BEGIN PASSAGE SHOWN

Multisampling prevents munchkinization. Formants—spectral areas that remain constant despite pitch; if you transpose them, you change the characteristic of the sound. Adding DSP to samples: envelopers, filters, LFO
Real-time Control over synth parameters:
Key number = note/pitch
Key Velocity: volume, timbre, envelope depth or speed
Pitch bend: variable range
Mod wheel: LFO depth or filter cutoff
MIDI: What is it?
MIDI is not music, not audio, but it is a representation of a musical performance, like a score, or a player piano roll. Every performance nuance is communicated, without the actual music. Notes, sliders, knobs, pedals, patch changes, other parameters.
Cannot be stored on tape, must be stored digitally — a sequencer: a list of instructions (commands) with their timings. Sequencer can be a computer, and the sequence is a computer file. Stored on disk, you can move it around between studios, or over a network. Usually quite small.
On stage, one keyboard could act as master and play all the others. In studio, a central controlling sequencer could control an entire orchestra of synths.
Central controller has performance data, while the actual sound is produced by the remote devices.
Initially this was all done using discrete hardware modules connected by MIDI cables. Now we can do it all in software.
Since performance data is broken down into gesture parameters, can isolate individual performance parameters: change key velocity, or note number, or pitchbend setting, or instrument, or rhythm without changing other performance parameters
Prepare an entire performance, change any parameter, singly or globally, at any time.
Who owns it
Public domain. A specification, not a standard, no legal or official standing. The industry agreed to support it, market forces keep it in line. If someone strays, users and reviewers will report the violation.

END PASSAGE SHOWN
BEGIN MATERIAL SUPPLIED

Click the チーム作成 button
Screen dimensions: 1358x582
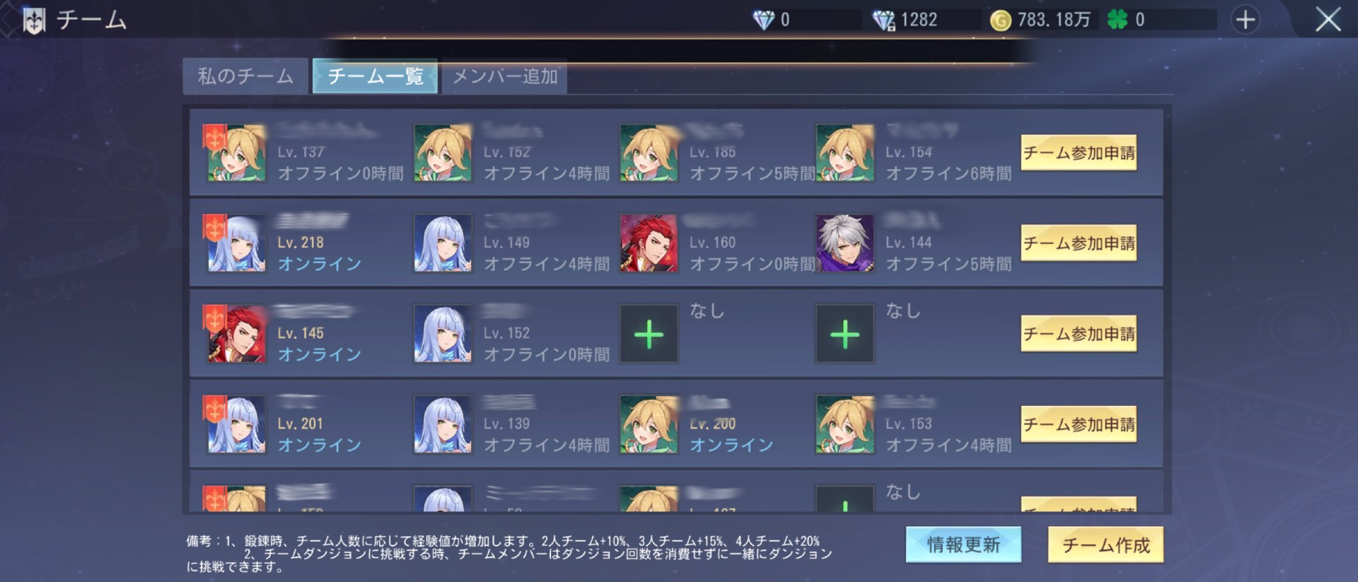1105,545
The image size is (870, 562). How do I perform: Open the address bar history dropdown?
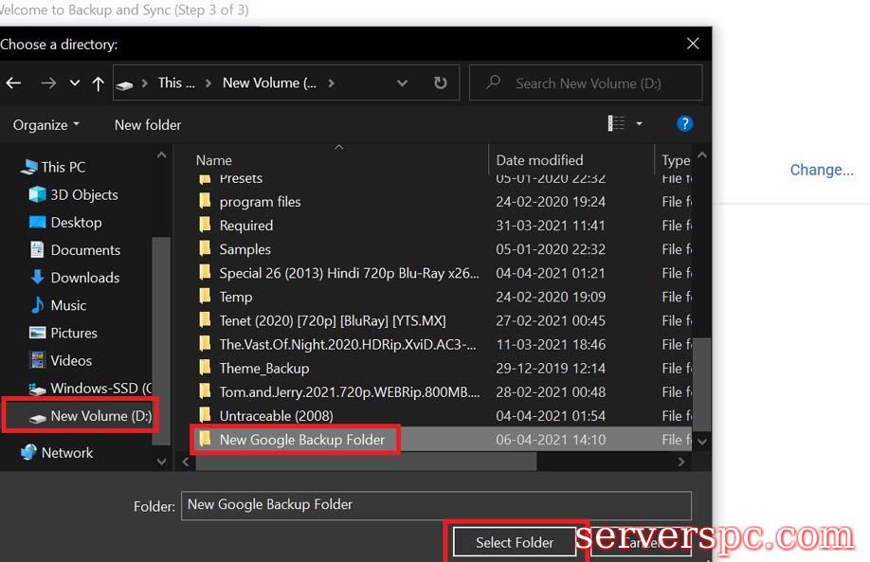[403, 83]
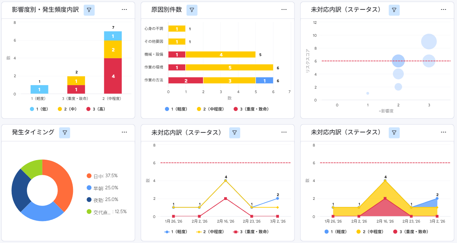Click the largest bubble in the bubble chart
This screenshot has width=457, height=243.
click(429, 42)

END MATERIAL SUPPLIED

### EXERCISE REQUIREMENTS:
A: Please rewrite the stretch of the MIDI notes from "Initially this was" through "at any time.", changing "hardware modules" to "hardware units".
B: Answer these from the MIDI notes:
(i) What does key number set?
(ii) Why must a MIDI performance be stored digitally?
(iii) Who agreed to support MIDI?
C: Carry on the MIDI notes from the point where they stop.
The entries have nothing to do with the MIDI notes.

### RESULTS FOR EACH TASK:
A:
Initially this was all done using discrete hardware units connected by MIDI cables. Now we can do it all in software.
Since performance data is broken down into gesture parameters, can isolate individual performance parameters: change key velocity, or note number, or pitchbend setting, or instrument, or rhythm without changing other performance parameters
Prepare an entire performance, change any parameter, singly or globally, at any time.

B:
(i) The note or pitch.
(ii) It cannot be stored on tape.
(iii) The industry.

C:
A living language: many holes in the spec for future development. Participation from all corners of the industry: hardware mfrs, software mfrs, systems designers
Electrical and digital protocol
Originally used cables, binary on/off 5-volts DC. Each MIDI byte or word consisted of eight data bits, plus two “framing” bits. Speed is 31,250 bits per second, or 3,125 bytes/sec (8 data bits + two buffer bits= 10 bits/byte). Now mostly virtual.
Travels in one direction only: from MIDI Out jack to MIDI In jack. If you want bi-directional, you need two cables.
A universal standard: if an instrument has MIDI, it must be able to talk to any other MIDI instrument without restrictions.
MIDI over USB, etc.
Now MIDI can be piggybacked on other cables, like USB, Firewire, and Ethernet. But there are no industry standards for these, so manufacturers have to make software
drivers which are installed on computers so that they can understand what's coming in. However, Apple and Microsoft publish specs for MIDI over USB that instrument and interface manufacturers can choose to follow--then they are called "class compliant" and don't need special drivers. This includes our new keyboards.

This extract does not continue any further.